Semakin banyak masyarakat Amerika yang mengalami keterlambatan pembayaran mobil pada tingkat yang belum pernah terjadi sejak awal tahun 1990an, sehingga meningkatkan kekhawatiran mengenai ketidakstabilan ekonomi yang lebih luas. Data terbaru dari Fitch Ratings mengungkapkan bahwa 6,65% peminjam mobil subprime setidaknya menunggak 60 hari di bulan Oktober – sebuah rekor tertinggi. Lonjakan angka gagal bayar ini bukan hanya sebuah perubahan kecil pascapandemi; ini adalah tren yang memburuk dan dapat menimbulkan konsekuensi signifikan baik bagi individu maupun sektor keuangan.
Krisis Subprime Semakin Mendalam
Data ini berfokus pada peminjam subprime – individu dengan nilai kredit lebih rendah yang menghadapi suku bunga lebih tinggi. Umumnya mereka adalah orang-orang yang memiliki fleksibilitas keuangan terbatas, sehingga merekalah yang paling rentan ketika tekanan ekonomi meningkat.

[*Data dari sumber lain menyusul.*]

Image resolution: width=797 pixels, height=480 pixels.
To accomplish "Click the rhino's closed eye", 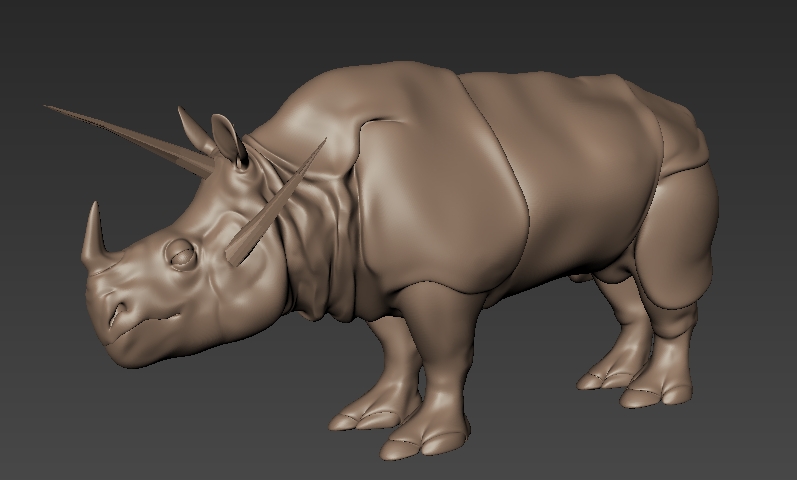I will (182, 255).
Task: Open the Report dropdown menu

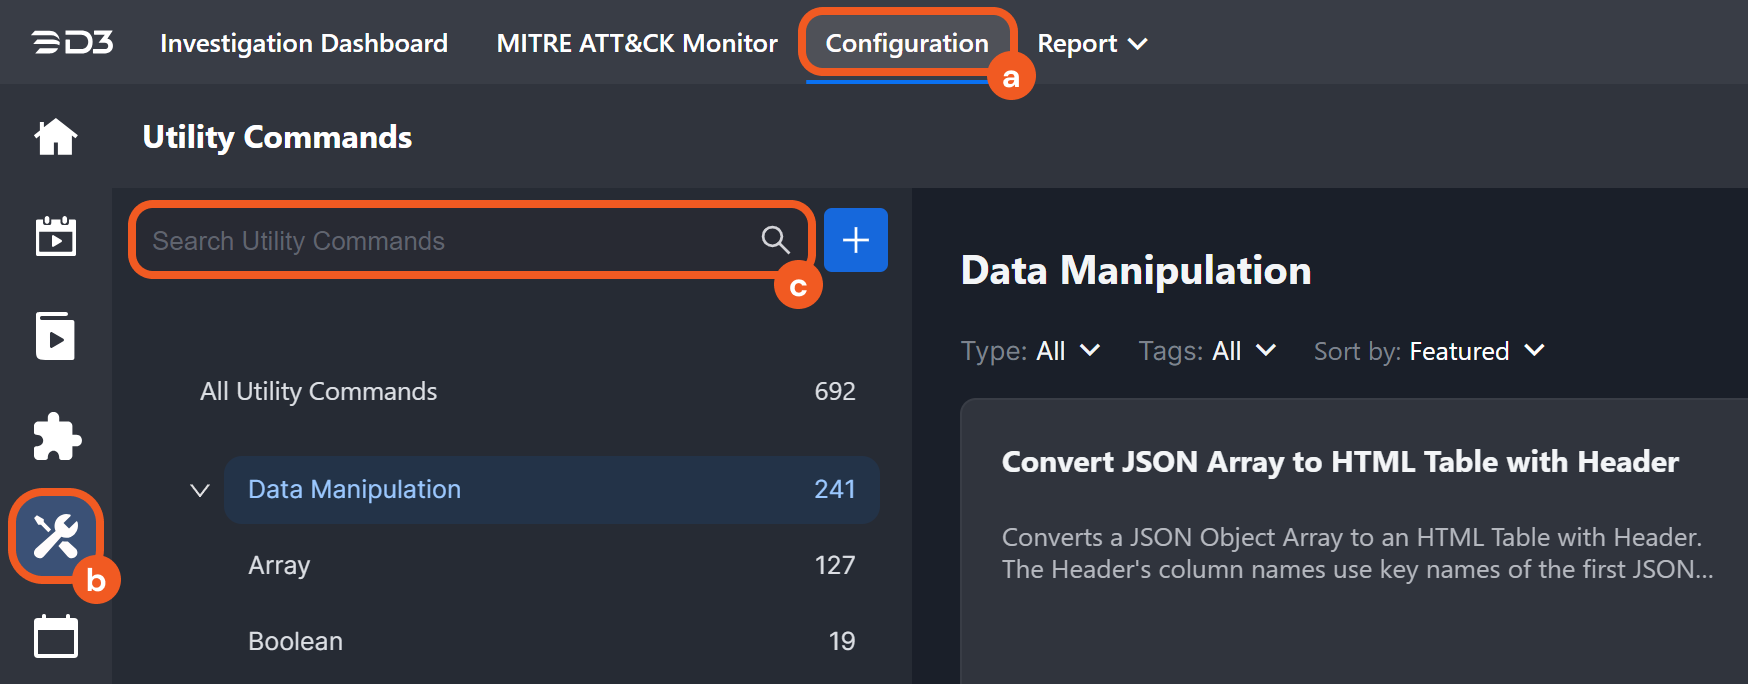Action: [x=1092, y=44]
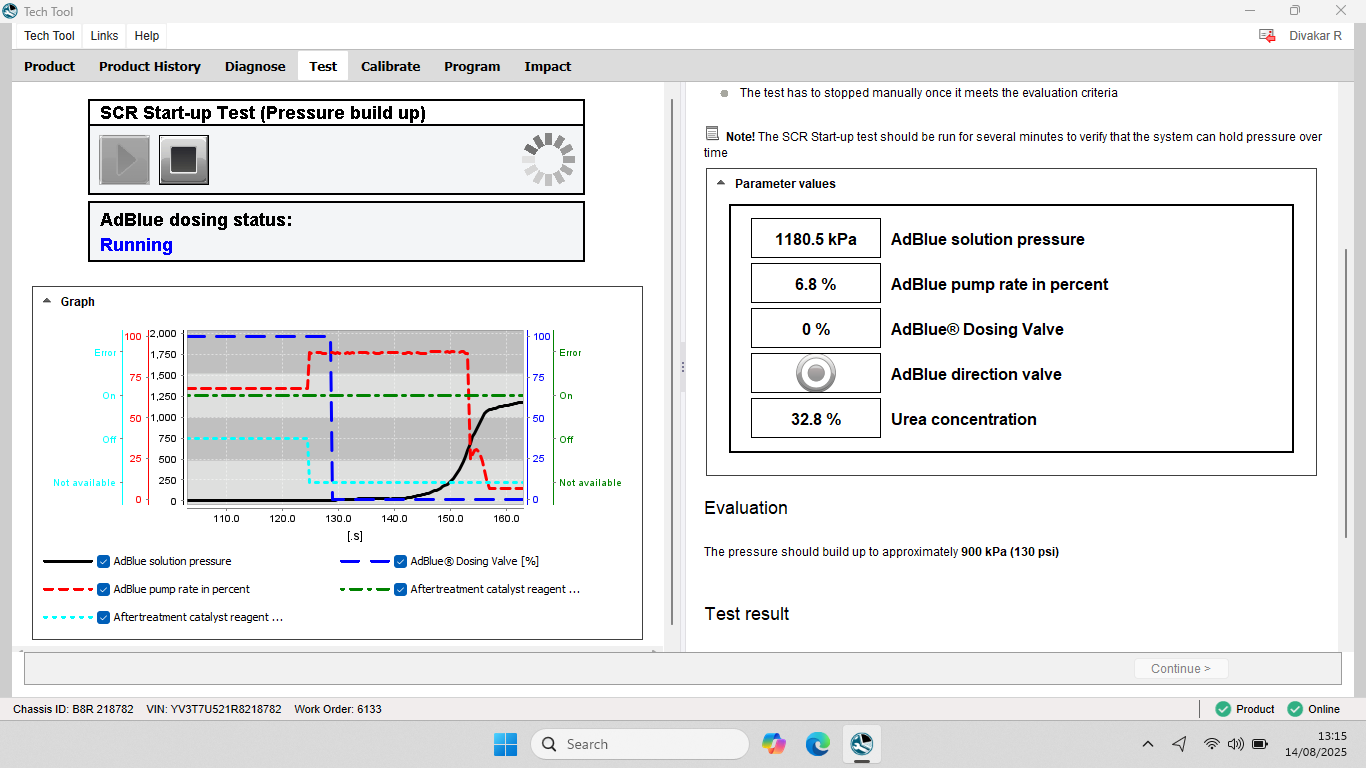
Task: Open the Windows Start menu
Action: pos(505,744)
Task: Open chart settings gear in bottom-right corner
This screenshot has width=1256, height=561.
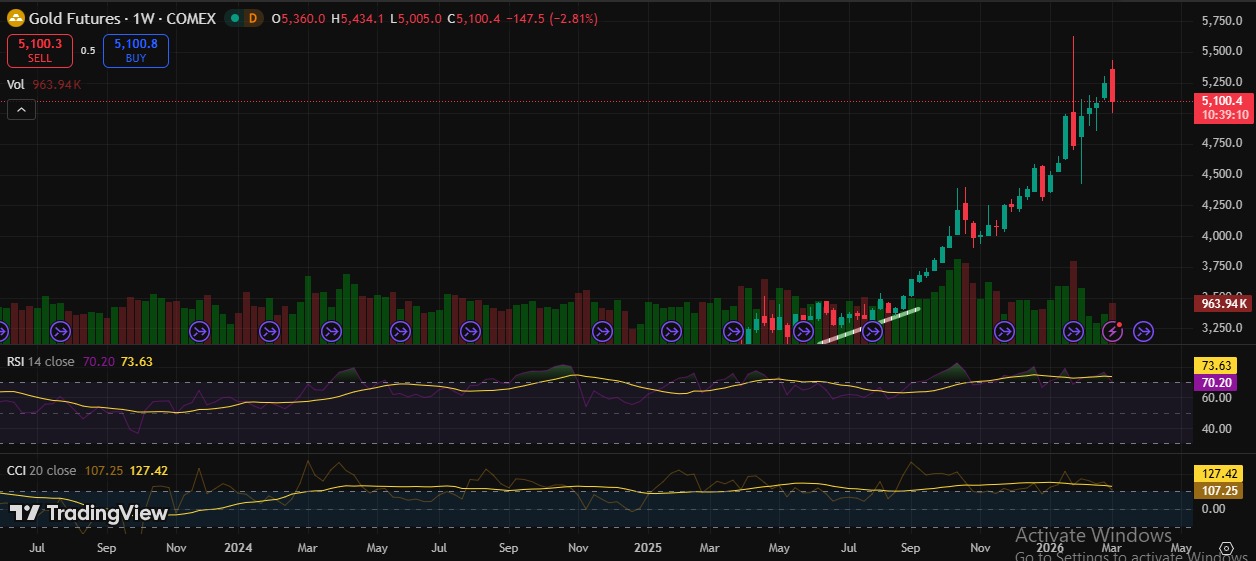Action: [1226, 548]
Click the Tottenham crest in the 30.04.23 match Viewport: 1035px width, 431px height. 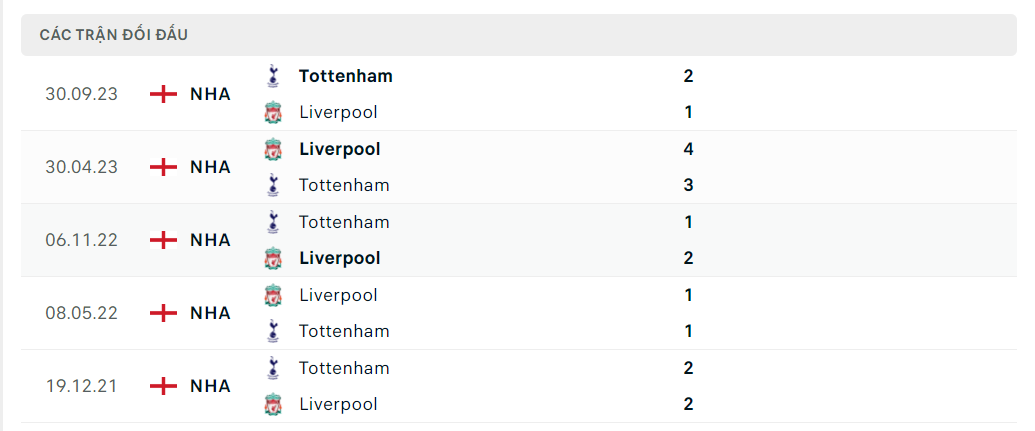pyautogui.click(x=273, y=185)
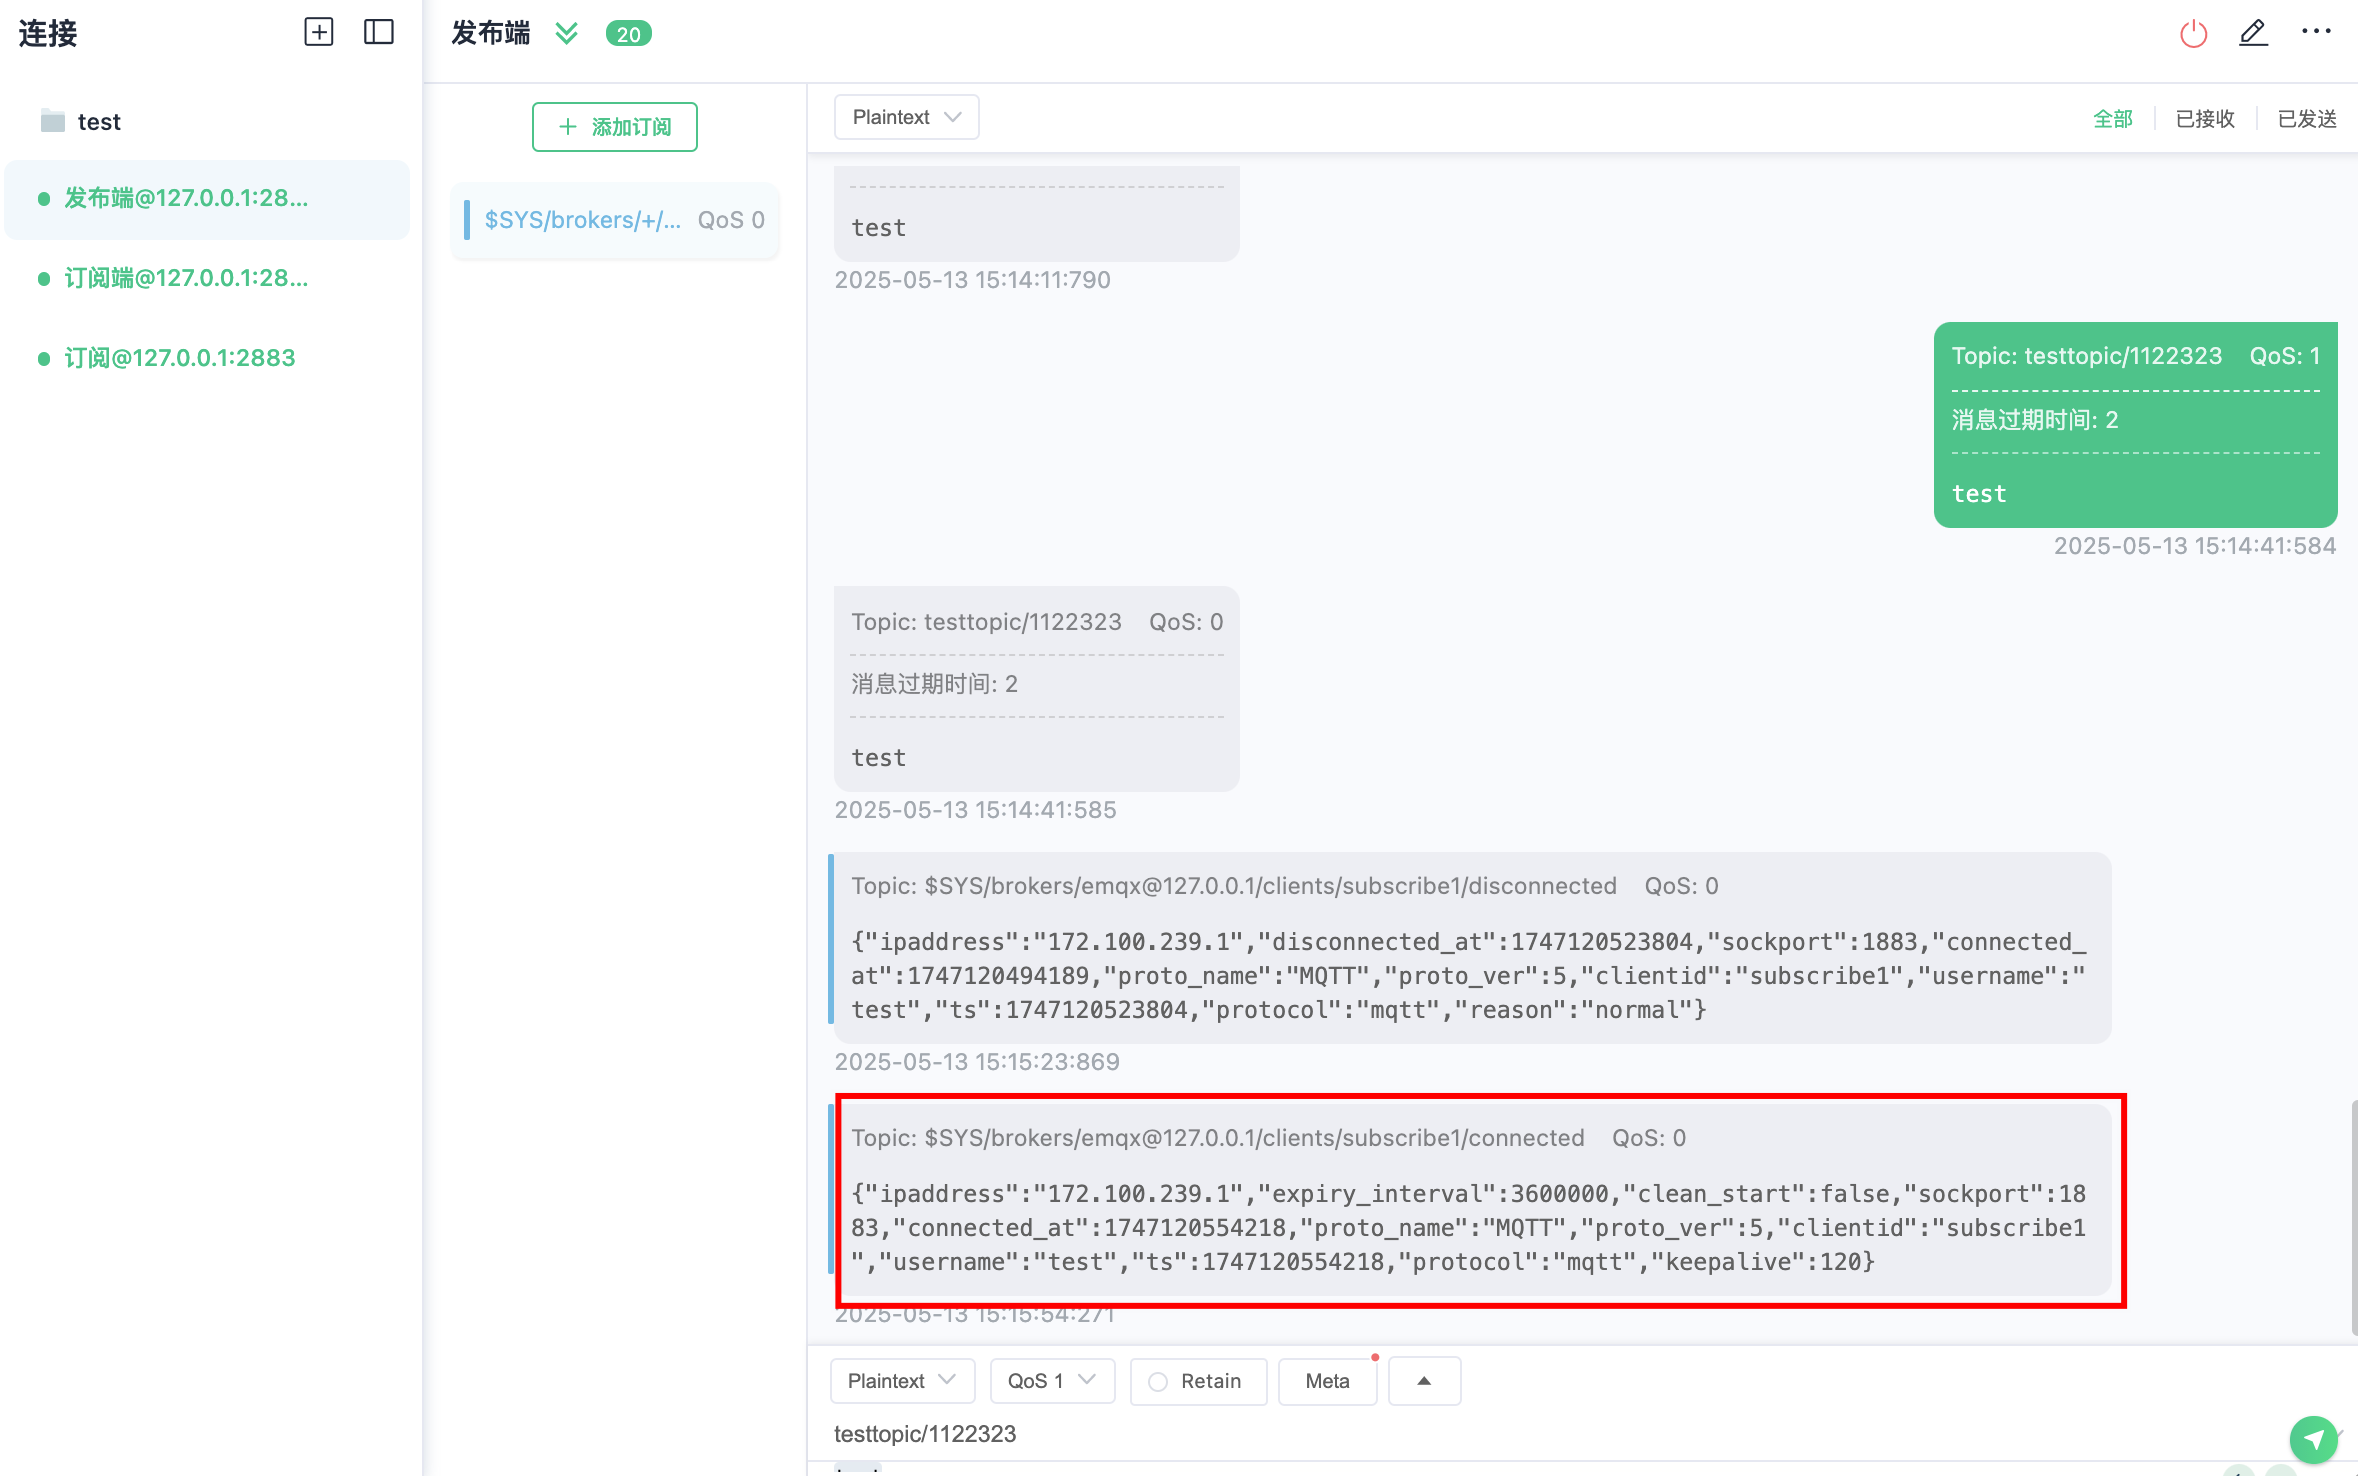Toggle the sidebar layout icon
The width and height of the screenshot is (2358, 1476).
pos(379,32)
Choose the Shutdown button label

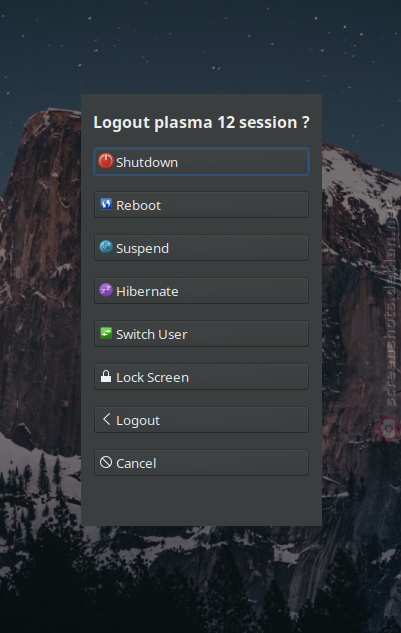click(x=147, y=162)
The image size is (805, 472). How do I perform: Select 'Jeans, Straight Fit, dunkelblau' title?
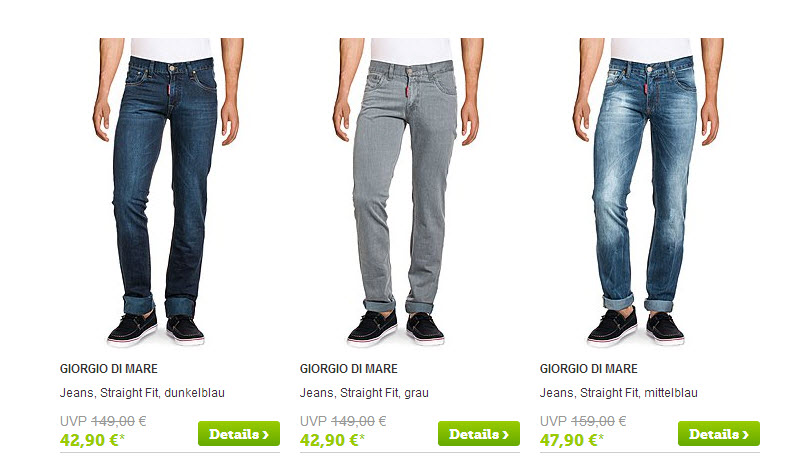click(142, 393)
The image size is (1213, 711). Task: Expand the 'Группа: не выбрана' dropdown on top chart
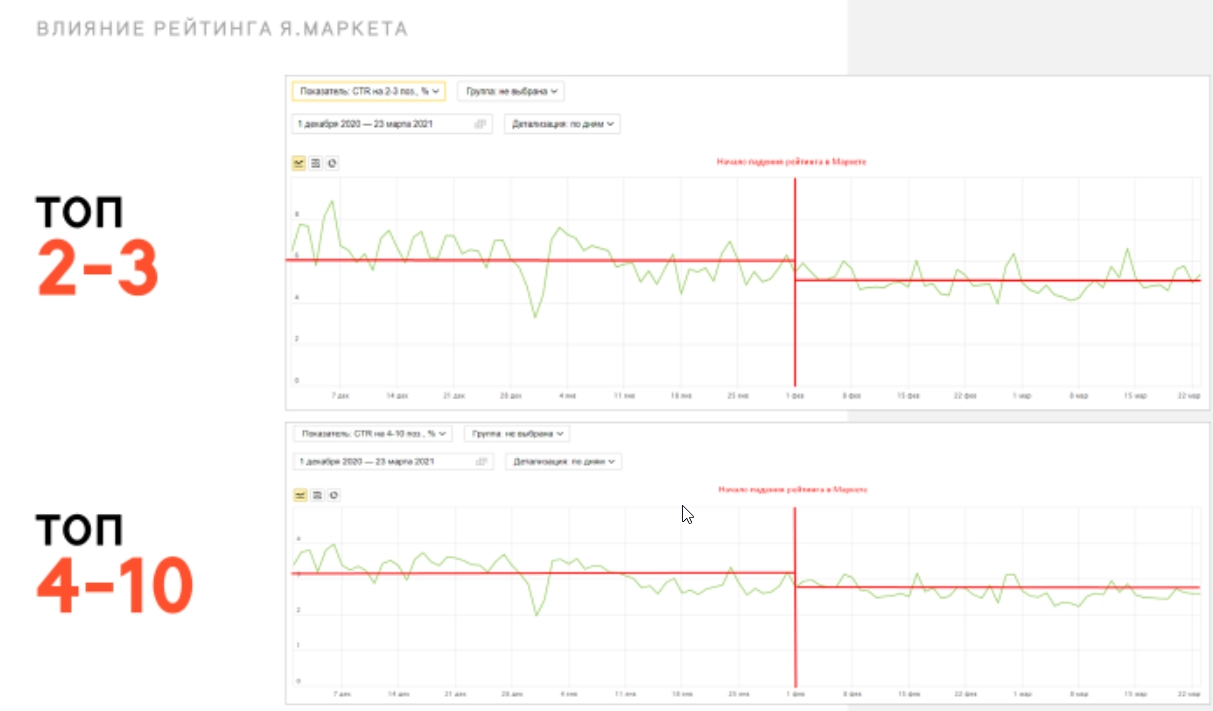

Sementara peminjam utama (yang memiliki kredit bagus) mempertahankan tingkat tunggakan yang stabil sebesar 0,37%, sektor subprime menunjukkan keretakan yang serius.
Situasinya sangat parah sehingga dua pemberi pinjaman subprime AS, Tricolor dan PrimaLend, masing-masing mengajukan pailit pada bulan September dan Oktober. Hilangnya pilihan pinjaman ini semakin membatasi akses terhadap kredit bagi peminjam yang sudah kesulitan.
Mengapa Ini Penting
Gagal bayar pinjaman mobil sering kali merupakan indikator awal kesulitan keuangan yang lebih luas. Ketika keluarga terpaksa memilih antara kebutuhan seperti makanan, sewa, dan cicilan mobil, pinjaman mobil sering kali menjadi pilihan pertama. Ini bukan hanya tentang mobil; hal ini mencerminkan tekanan yang lebih besar pada anggaran rumah tangga.
Total utang pinjaman mobil di AS kini melebihi $1,66 triliun, dan Federasi Konsumen Amerika (CFA) yakin bahwa masalah pembiayaan mobil ini menandakan masalah ekonomi yang lebih besar yang belum sepenuhnya terwujud.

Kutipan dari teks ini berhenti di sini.